Buddhist nationalists with strong anti-Muslim sentiment were the people who came up with the idea behind these bills. They believe the country's Muslims are a threat to Myanmar. It wasn't clear how Muslims, one of the many minority groups in the country, constitute such a threat. 

But the main target appeared to be the Rohingya Muslim population, a persecuted minority who are not even recognised as citizens despite many having lived in the country for generations. 

"These discriminatory draft laws risk fanning the flames of anti-Muslim sentiment," Phil Robertson, deputy Asia director at Human Rights Watch, said after the bills were passed.

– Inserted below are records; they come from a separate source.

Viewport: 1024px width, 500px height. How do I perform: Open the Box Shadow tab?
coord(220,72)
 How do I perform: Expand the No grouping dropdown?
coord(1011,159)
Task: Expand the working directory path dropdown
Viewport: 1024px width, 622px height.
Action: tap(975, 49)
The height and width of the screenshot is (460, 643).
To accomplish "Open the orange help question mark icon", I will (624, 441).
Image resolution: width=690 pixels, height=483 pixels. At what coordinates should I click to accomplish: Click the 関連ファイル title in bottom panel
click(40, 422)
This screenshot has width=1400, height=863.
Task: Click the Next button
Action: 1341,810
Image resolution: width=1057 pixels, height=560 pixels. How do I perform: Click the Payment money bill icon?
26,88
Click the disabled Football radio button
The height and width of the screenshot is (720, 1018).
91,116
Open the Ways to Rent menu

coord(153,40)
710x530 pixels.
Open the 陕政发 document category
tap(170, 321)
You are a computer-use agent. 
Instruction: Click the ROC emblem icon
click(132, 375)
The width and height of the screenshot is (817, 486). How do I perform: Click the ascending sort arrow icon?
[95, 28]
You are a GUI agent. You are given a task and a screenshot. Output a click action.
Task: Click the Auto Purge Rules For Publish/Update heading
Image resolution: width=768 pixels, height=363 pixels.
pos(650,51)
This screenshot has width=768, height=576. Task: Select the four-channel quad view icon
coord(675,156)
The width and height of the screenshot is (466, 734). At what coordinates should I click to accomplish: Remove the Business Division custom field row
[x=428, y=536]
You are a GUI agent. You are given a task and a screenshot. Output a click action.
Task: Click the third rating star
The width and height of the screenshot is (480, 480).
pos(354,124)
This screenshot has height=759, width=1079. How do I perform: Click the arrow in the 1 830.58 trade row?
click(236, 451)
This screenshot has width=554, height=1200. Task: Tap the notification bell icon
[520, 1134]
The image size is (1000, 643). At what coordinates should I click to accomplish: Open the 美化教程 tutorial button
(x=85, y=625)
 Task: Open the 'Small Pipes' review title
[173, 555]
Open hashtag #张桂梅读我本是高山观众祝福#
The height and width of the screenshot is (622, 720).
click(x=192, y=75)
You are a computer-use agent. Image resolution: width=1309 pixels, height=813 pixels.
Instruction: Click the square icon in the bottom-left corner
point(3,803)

The fact that these bills were passed just ahead of a general election, which is expected to take place in November, should not be overlooked. This is not to say that election, an important component of democratisation, should not be permitted. 

But the passing of these bills as the politicians went on the campaign trail says something about the kind of politics and politicians that Myanmar possesses.

"Parliament has not only shown disregard for basic human rights norms, but turned up the heat on Burma's tense intercommunal relations and potentially put an already fragile transition at risk, with landmark elections right around the corner," Robertson said.

Even Aung San Suu Kyi, winner of the Nobel Peace Prize and champion of democracy, has been largely silent about the plight of the Rohingya. 

Suu Kyi, leader of the National League for Democracy, who lived under house arrest for about 15 years, is expected to win the election. Fellow Nobel laureates, like the Dalai Lama, have urged her to take a stand on the Rohingya's plight. And if she hasn't speaks now, it is hard to imagine she will change her mind after the election, as it would be seen as a betrayal of her party supporters.

Although the country has opened up to outsiders and committed itself to the path of democratisation, as well as a peace process with armed ethnic rebel armies, the country's lawmakers, backed by radical monks, government leaders and an angry Buddhist population, continue to persecute the Rohingya via a series of discriminatory regulations and laws. The government even tried to limit the number of children that Rohingya can have.

And if fellow Asean members think this is not their problem, they need to think again.

The apartheid-like conditions that many Rohingya live in have forced tens of thousands to flee on overcrowded boats and headed for live elsewhere. Many have died on these crowded boats, while others became victims of slave labour in various industries, including Thai fishing vessels. 

Myanmar's appalling treatment of the Rohingya constitutes an early warning sign of genocide. The second-class status, government-built camps, - plans to curb movement, plus social mobility and basic well-being of the Rohingya are already in the pipeline. 

Moreover, international media and human rights groups have shown that many of the violent attacks against the Rohingya were not just carried out by angry mobs but also facilitated by government security officials. 

Given what the Rohingya and the Muslims in general face, it is pretty much left to the international community, particularly the country's main donors, to condemn these acts and pressure the country to change its course. 

Issuing statement after statement to criticise the military-dominate government can only do so much. Thailand is a perfect example of how so-called concerns expressed on paper do not change anything. 

They need to take the away the money. Perhaps that will get these nationalists to pay attention to things such as international norms and human decency.